“Today is celebrated as Guru Purnimah, Full Moon of the Guru. One honors one’s spiritual lineage.”
My meditation teacher, Paul Brown AKA Paul Edward Blackburn, posted this on Facebook today along with a story from one of his associates upon meeting his teacher, the Maharishi Mahesh Yogi.
This is my story of meeting my teacher.
I am standing at the bar at a swanky anniversary party. I order a glass of champagne. Paul looks at me, smiles, and says, “We’re going to be friends.”
He says this as if nothing could be more obvious. And nothing can be more obvious.
He is tall, with a shock of white-blonde hair and blue eyes that I want to swim in – elementary backstroke, gentle, looking up at the sun. I don’t know if he is gay or if I am in love or both.
Both.
Over dinner he tells me about Transcendental Meditation. (Now commonly called Vedic Meditation.) He tells me about meeting the Maharishi Mahesh Yogi – John, Paul, George and Ringo’s teacher – in Spain. He tells me he would like to teach me to meditate.

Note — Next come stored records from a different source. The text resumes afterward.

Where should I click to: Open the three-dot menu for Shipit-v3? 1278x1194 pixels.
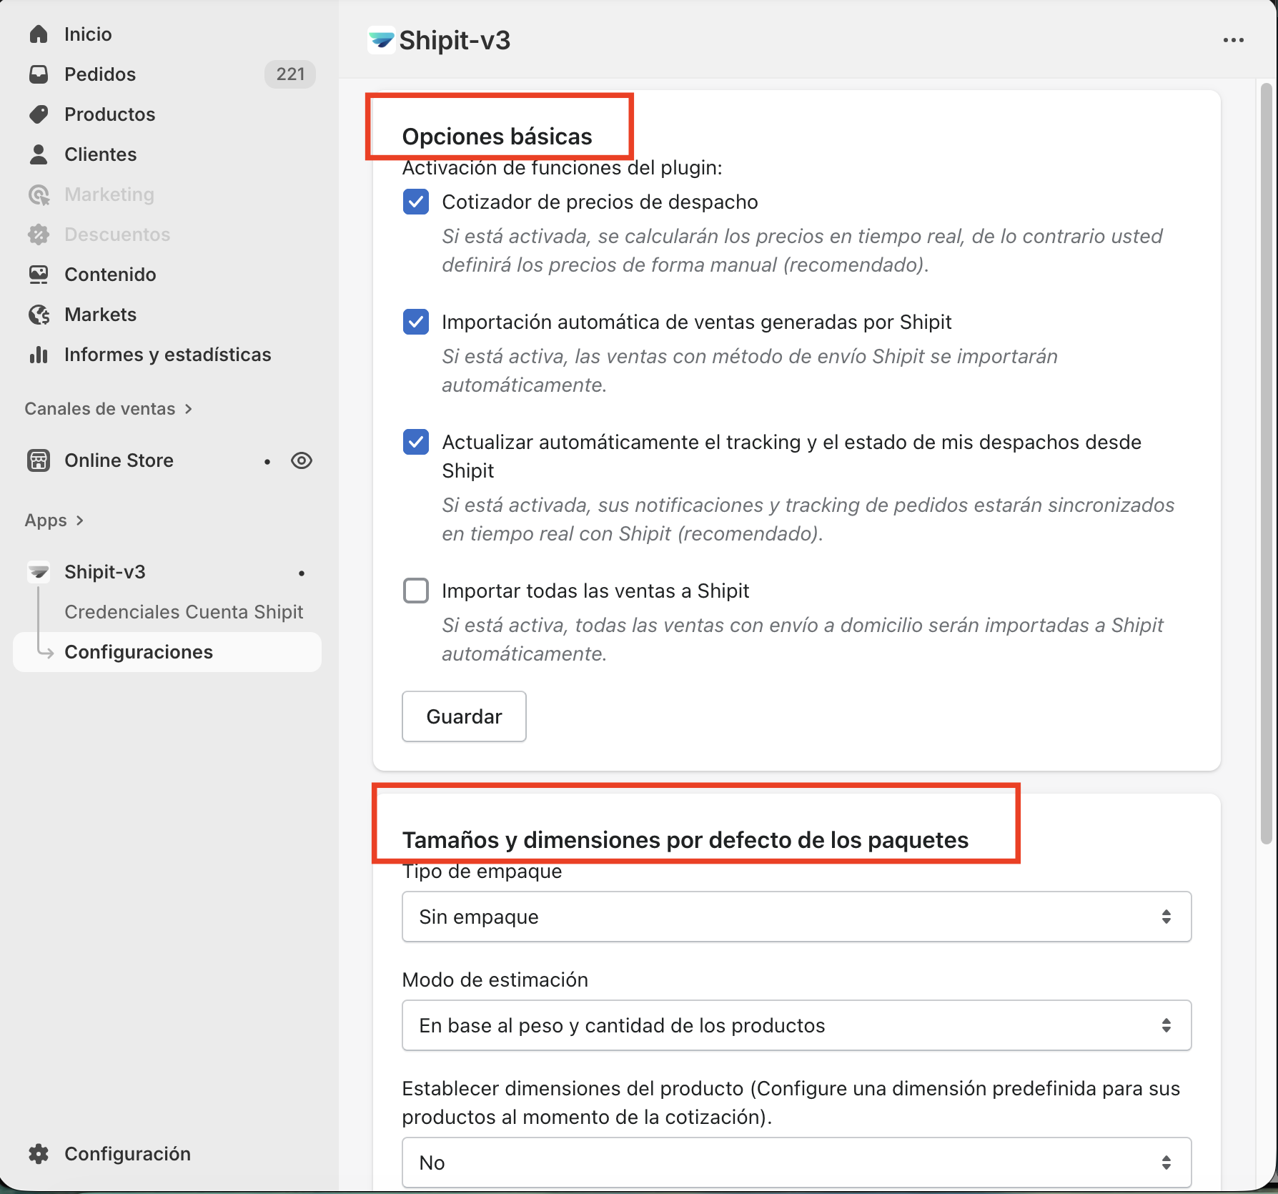pos(1233,41)
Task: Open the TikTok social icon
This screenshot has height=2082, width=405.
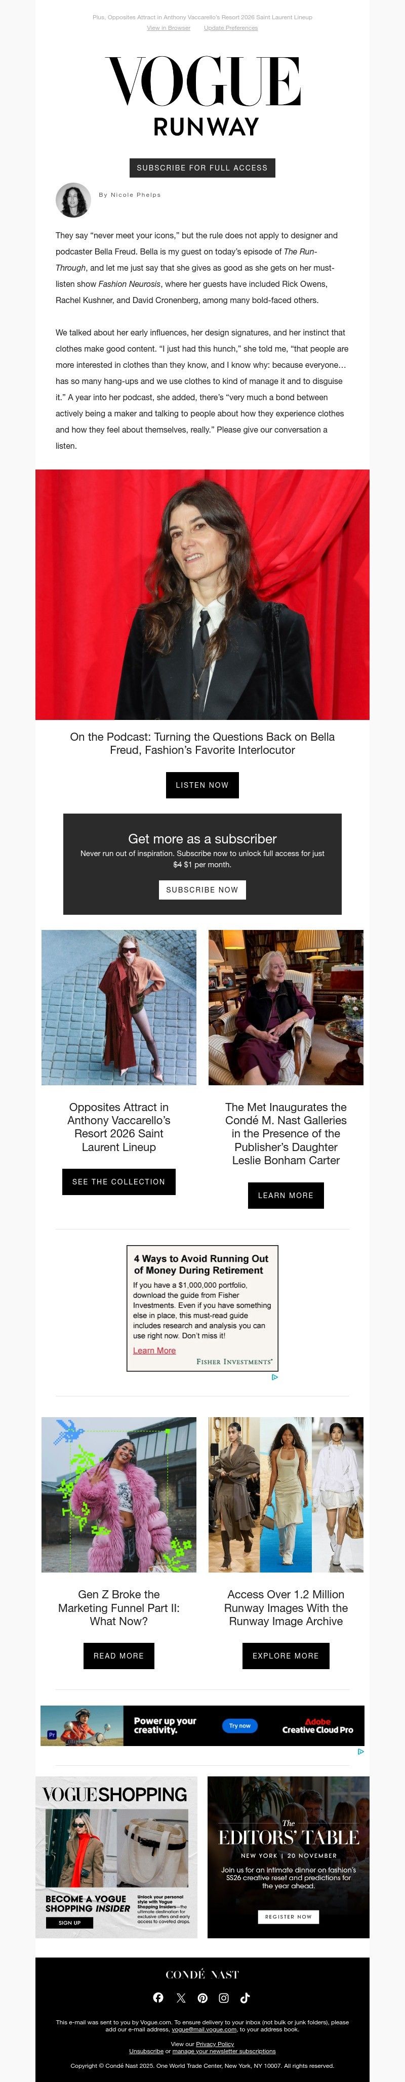Action: click(245, 1997)
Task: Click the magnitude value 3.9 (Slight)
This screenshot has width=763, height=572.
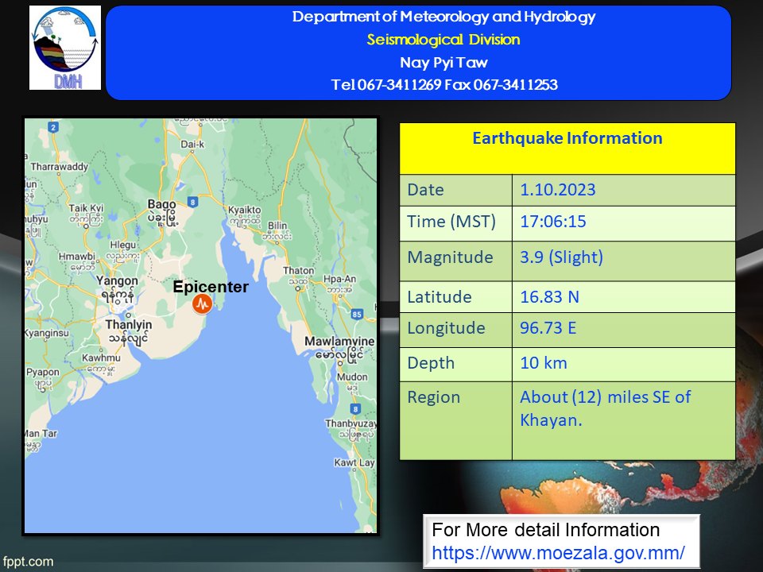Action: pyautogui.click(x=561, y=258)
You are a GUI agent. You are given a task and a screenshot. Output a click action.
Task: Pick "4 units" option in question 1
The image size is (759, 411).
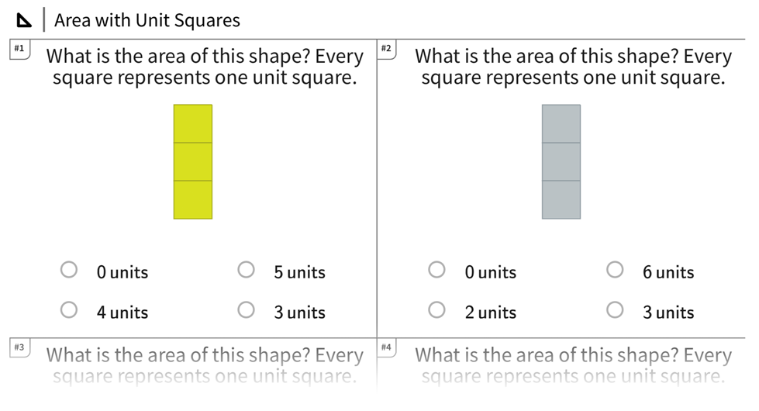pyautogui.click(x=69, y=310)
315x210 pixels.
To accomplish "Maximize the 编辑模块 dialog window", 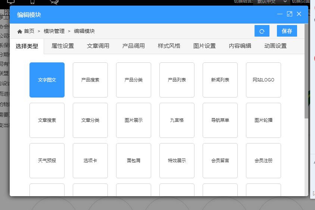I will (x=289, y=14).
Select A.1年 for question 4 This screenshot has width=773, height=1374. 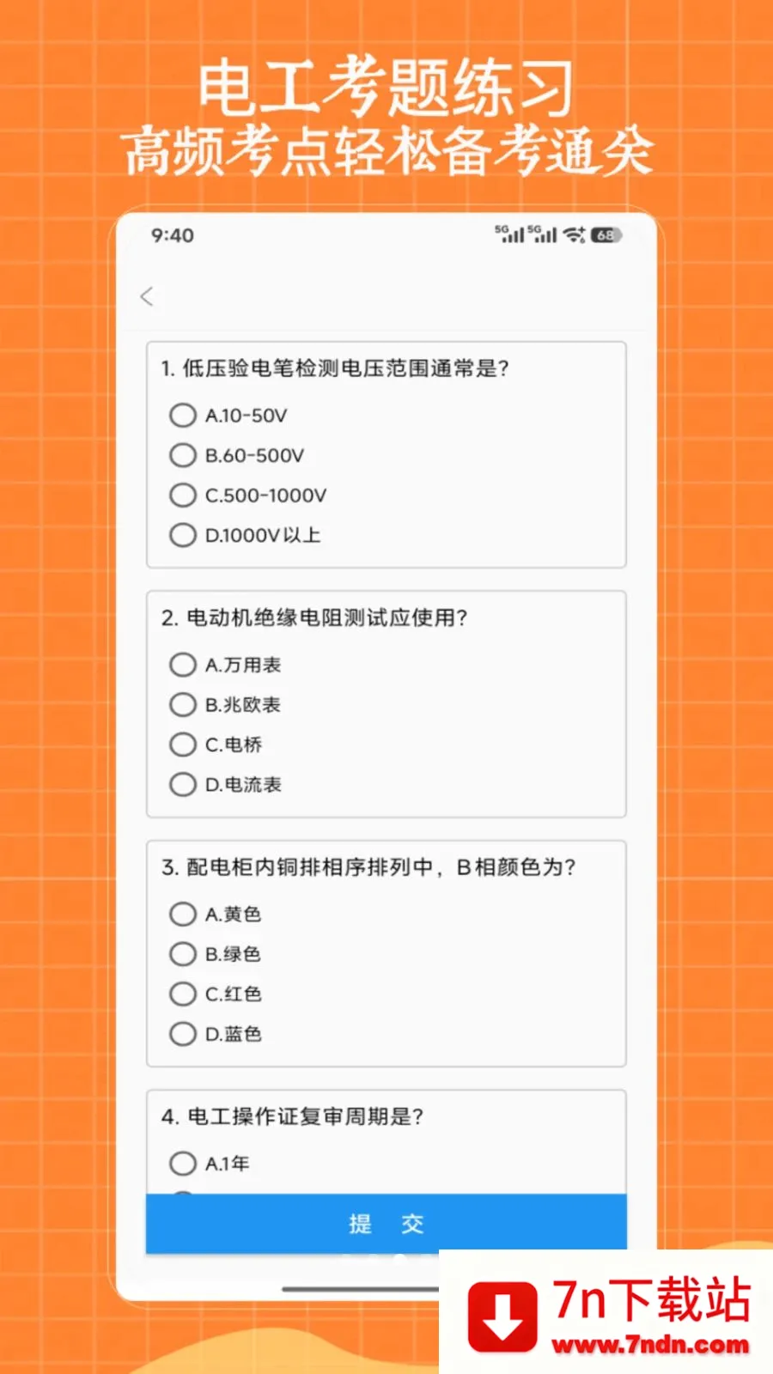(x=183, y=1164)
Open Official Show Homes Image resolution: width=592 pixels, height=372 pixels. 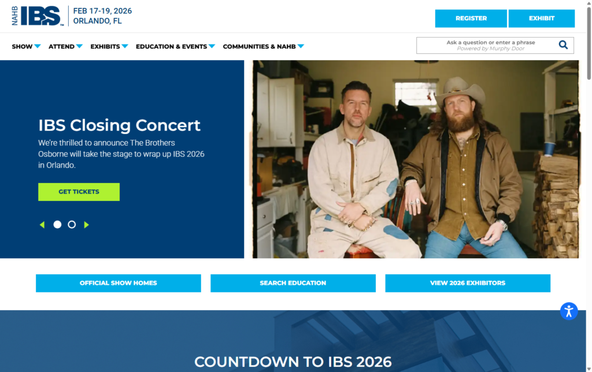point(118,283)
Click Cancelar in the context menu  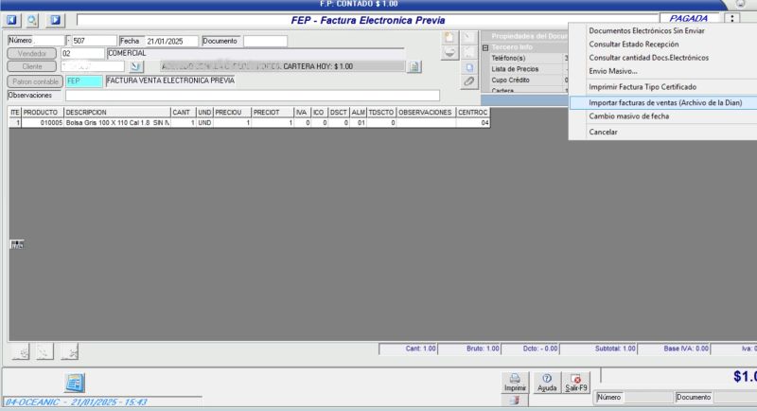click(603, 132)
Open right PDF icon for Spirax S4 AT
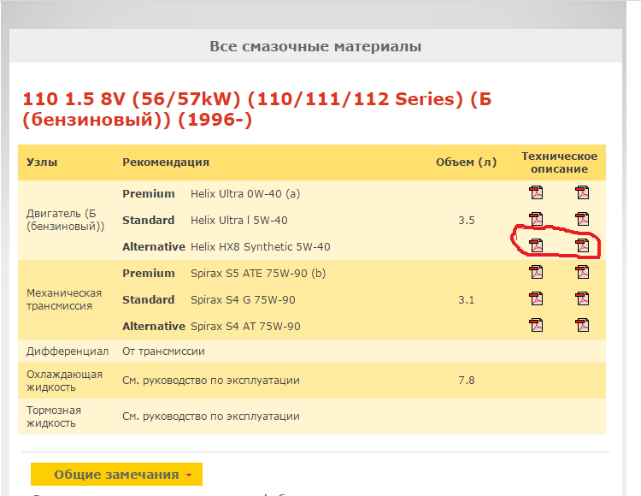Image resolution: width=641 pixels, height=496 pixels. coord(582,326)
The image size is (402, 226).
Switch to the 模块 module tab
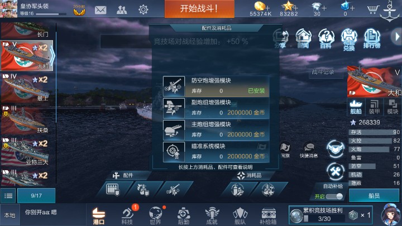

On the ride home I inform my husband that I will be learning to meditate. It is one of our first and few disagreements about money. We don’t have much as I have recently left a job in public relations and am answering phones at a massage school for $12/hour while I build my budding bodywork practice.
Meditation seems an unnecessary extravagance, but he relents.
I arrive at Paul’s home – a bungalow that he shares with his roommate Mikey, who runs an old-school soda fountain in Berkeley, California – carrying pears and oranges and a mess of star-gazer lilies, offerings for my initiation.
We place the fruit and flowers on a silver tray, next to a photograph of the Maharishi Mahesh Yogi, on an altar Paul has created. And he lights a stick of incense.
The rest is a blur.
I receive a mantra which Paul had chosen for me. He says it. I repeat it. He says it again. I repeat it again. And so we continue for 20 minutes. Saying the words to one another, and then eventually to ourselves.
I feel dizzy. And then like I am flying. I notice every sensation of my body. I feel like I have experienced this before, as a young girl…but I did not have words for it then. Or I did, but they sounded strange and silly. The feeling and the imagery is exactly the same – I am a cube of ice suspended from dental floss tied to a toothpick. Both heavy and light at the same time. And nothing more.
We finish the meditation with the words, “Jai Guru Dev. Thank you, Beloved Teacher.” And then count backwards from 100 to zero, allowing ourselves to settle back into this time and space.
When we are done, Paul makes me a martini – heavy on the vermouth, and we sit at the dining table with Mikey while he eats his dinner, sans shirt. And when he is done, he plays the guitar for us.
A few weeks later Paul teaches my husband to meditate – gratis. It is his gift to us. He thinks it is important that we be able to meditate together.
We meditate in the sun in our pajamas, camping in a field up in wine country. And on a rock face in Lake Tahoe, where we back-packed in for several days. My husband suggests we take off our watches while we are here. I agree but ask, “How will we know when we are done?” (This form of meditation is traditionally done for 20 minutes – once in the morning, once in the evening.) He laughs and replies, “We will be done when we are done.”
It seems like a radical notion.
We do this together for many years. And then we don’t. Our schedules change. He falls away from the practice. And then, we are no longer a we.
My practice changes and morphs too, and probably can no longer be classified as true Transcendental or Vedic Meditation. I add different prayers and “count” them towards my 20 minutes. At the request of a sick friend, I repeat a Durga (Hindu Goddess) mantra 108 times, at the time of her morning meditation. I let my evening practice fall away and lean exclusively into my morning sitting.
What remains true, 12 years since my initiation, is what Paul promised me early on – when I ask him how his life is different since learning to meditate. He thinks about it and replies, “I just think I have a really good and sweet and beautiful life, Honey Bunny.”
Yes. Me too.
Jai Guru Dev. Thank you Beloved Teacher.